# [WHAT IS REQUIRED]
Locate each line in the listing below that contains the word "coordinates" and copy those lines. Letter case must match.

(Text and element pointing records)

** begin **

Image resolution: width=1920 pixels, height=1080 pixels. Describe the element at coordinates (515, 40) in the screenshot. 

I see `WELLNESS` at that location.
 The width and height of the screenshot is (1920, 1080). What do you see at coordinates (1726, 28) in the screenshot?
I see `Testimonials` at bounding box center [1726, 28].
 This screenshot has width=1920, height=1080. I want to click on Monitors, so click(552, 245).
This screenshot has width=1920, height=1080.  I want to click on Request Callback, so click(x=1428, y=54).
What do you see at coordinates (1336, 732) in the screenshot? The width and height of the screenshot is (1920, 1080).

** end **

# [FINISHED EXERCISE]
Image resolution: width=1920 pixels, height=1080 pixels. Describe the element at coordinates (515, 40) in the screenshot. 
 The width and height of the screenshot is (1920, 1080). What do you see at coordinates (1726, 28) in the screenshot?
What do you see at coordinates (1336, 732) in the screenshot? The width and height of the screenshot is (1920, 1080).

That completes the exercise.